• [Problem requirements]: Go through the data below and copy each line where the word "page" occurs.

***** Raw data

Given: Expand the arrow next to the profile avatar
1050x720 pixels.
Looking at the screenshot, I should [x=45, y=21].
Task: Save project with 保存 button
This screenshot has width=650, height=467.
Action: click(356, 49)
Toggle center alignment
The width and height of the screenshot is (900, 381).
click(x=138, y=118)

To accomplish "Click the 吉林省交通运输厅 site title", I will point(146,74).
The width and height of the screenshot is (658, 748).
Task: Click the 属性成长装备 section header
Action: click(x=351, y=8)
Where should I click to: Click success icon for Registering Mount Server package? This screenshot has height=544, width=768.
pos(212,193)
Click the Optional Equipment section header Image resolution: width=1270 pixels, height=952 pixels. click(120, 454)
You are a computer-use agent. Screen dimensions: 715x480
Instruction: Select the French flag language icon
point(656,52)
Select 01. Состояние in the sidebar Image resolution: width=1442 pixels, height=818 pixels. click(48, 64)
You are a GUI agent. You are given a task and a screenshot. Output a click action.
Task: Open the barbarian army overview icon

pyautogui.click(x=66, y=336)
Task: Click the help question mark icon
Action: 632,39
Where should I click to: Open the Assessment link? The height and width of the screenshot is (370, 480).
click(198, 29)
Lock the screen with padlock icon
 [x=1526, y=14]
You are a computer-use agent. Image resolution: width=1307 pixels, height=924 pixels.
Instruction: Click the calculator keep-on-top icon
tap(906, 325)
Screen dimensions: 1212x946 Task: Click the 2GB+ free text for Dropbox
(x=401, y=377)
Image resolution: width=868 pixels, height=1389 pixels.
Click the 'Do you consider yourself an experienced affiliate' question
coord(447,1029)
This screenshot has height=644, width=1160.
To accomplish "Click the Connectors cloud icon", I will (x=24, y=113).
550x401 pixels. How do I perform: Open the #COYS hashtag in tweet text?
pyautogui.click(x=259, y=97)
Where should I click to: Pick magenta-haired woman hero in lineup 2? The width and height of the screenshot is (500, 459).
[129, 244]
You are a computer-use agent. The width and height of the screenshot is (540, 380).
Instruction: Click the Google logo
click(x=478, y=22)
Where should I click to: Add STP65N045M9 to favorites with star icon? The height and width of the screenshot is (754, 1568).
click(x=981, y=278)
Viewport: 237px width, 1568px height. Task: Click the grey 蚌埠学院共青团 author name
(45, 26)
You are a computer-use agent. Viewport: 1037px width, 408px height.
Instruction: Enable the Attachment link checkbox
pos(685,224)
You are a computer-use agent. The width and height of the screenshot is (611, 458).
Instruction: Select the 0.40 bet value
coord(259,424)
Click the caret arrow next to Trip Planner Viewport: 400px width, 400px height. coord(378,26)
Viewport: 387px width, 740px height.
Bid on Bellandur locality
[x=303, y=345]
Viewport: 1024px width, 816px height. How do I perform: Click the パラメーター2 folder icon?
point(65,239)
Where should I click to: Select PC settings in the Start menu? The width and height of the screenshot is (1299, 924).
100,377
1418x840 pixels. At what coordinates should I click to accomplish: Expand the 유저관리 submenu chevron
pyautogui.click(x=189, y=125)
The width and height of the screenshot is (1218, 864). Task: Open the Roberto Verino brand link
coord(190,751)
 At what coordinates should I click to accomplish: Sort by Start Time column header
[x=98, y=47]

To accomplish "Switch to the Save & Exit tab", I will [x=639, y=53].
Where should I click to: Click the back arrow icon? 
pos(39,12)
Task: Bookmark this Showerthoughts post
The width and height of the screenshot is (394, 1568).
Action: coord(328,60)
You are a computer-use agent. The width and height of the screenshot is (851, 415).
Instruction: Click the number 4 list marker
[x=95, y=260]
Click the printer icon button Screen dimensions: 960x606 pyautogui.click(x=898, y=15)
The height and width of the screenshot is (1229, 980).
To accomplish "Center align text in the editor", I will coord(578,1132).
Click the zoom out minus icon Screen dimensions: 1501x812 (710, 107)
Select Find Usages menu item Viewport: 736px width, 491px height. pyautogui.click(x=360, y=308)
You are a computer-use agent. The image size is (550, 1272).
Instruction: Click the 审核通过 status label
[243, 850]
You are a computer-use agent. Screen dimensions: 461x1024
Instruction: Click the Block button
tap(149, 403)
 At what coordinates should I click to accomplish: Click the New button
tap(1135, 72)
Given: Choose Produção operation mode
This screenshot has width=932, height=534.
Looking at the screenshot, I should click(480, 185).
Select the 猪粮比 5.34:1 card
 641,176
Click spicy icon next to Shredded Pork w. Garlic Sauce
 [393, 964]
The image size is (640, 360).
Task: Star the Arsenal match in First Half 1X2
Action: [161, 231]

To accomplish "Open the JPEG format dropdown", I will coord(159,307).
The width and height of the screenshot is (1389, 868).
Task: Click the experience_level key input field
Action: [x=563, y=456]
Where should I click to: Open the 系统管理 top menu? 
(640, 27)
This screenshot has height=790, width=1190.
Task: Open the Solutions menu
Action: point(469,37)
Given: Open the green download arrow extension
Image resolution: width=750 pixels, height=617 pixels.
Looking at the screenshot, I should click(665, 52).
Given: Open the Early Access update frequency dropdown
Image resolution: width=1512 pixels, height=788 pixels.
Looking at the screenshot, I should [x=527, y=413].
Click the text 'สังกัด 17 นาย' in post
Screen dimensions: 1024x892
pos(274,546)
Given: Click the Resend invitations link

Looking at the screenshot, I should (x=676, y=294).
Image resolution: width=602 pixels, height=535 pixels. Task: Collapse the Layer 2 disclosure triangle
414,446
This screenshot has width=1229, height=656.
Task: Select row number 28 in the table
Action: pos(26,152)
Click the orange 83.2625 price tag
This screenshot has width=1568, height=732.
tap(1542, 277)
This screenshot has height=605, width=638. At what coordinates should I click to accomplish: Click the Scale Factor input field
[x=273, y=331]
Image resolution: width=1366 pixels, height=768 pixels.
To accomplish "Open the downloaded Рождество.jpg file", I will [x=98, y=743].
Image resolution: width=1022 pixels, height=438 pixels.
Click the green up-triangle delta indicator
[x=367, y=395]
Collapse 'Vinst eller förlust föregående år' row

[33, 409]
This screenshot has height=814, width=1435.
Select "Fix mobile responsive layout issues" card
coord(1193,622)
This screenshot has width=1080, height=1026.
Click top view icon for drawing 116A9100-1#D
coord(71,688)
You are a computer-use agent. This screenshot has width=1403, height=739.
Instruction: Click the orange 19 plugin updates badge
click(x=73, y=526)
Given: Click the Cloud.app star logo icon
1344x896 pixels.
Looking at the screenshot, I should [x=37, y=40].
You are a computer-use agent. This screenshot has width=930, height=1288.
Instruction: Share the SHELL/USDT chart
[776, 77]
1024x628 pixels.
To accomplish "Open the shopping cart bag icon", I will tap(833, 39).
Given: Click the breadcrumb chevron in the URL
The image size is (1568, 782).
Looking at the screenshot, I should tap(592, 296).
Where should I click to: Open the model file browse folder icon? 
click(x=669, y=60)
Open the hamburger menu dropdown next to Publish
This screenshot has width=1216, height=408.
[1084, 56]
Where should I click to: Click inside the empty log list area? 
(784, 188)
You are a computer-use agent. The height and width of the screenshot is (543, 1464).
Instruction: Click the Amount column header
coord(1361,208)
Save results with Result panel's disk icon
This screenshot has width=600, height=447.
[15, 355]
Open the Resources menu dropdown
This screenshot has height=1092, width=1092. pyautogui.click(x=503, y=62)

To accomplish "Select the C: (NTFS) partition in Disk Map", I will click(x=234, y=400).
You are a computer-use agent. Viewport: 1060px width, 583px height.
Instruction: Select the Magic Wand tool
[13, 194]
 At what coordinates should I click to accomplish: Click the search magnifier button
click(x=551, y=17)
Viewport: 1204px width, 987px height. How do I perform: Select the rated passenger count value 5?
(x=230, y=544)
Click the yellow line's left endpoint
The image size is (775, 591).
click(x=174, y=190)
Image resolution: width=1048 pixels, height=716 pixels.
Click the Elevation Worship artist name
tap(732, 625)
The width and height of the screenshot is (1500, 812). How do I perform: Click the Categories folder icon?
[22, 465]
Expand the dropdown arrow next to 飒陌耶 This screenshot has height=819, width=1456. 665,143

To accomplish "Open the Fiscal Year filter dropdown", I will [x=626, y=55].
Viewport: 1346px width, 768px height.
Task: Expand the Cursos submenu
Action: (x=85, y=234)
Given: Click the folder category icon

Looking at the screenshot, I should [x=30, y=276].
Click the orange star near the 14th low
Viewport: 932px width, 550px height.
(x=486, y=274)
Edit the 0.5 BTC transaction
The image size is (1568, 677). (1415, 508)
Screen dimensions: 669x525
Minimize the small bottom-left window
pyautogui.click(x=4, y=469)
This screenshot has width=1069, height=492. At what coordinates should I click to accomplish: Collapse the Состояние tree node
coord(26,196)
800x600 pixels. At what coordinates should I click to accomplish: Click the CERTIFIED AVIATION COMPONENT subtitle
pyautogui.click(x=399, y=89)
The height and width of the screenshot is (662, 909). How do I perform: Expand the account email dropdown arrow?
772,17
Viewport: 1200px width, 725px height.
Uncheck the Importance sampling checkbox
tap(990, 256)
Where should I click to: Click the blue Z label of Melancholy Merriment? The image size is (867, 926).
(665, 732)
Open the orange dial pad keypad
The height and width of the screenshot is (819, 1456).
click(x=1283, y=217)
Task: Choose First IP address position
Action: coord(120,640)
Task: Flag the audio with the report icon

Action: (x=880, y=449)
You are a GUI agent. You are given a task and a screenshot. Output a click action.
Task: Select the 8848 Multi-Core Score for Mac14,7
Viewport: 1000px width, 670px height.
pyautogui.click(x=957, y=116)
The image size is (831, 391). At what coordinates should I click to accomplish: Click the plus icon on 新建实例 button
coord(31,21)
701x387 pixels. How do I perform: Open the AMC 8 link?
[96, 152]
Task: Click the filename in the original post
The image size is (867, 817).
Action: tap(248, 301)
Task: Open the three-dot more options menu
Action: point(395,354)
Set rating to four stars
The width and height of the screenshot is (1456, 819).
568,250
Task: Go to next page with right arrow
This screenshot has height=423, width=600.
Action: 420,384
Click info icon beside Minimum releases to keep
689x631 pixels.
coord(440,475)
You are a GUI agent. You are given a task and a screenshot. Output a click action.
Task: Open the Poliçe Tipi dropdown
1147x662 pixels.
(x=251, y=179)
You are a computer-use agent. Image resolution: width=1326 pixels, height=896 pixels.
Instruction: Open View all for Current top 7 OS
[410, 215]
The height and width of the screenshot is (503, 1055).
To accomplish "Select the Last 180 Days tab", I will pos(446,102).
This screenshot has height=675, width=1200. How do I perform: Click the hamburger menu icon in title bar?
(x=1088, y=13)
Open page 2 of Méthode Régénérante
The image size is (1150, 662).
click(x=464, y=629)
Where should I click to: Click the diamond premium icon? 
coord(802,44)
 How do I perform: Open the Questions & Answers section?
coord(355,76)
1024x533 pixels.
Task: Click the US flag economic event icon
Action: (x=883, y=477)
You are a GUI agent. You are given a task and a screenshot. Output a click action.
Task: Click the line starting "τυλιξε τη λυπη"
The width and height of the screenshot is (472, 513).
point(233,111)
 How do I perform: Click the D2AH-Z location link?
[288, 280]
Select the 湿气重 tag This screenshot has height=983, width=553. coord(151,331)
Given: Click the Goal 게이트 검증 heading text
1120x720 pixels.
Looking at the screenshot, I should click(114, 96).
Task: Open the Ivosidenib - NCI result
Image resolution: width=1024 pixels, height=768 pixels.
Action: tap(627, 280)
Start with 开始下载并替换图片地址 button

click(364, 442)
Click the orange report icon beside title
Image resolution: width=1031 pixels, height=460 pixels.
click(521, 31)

**********

• [Output]:
Task: Go to next page with right arrow
Open page 2 of Méthode Régénérante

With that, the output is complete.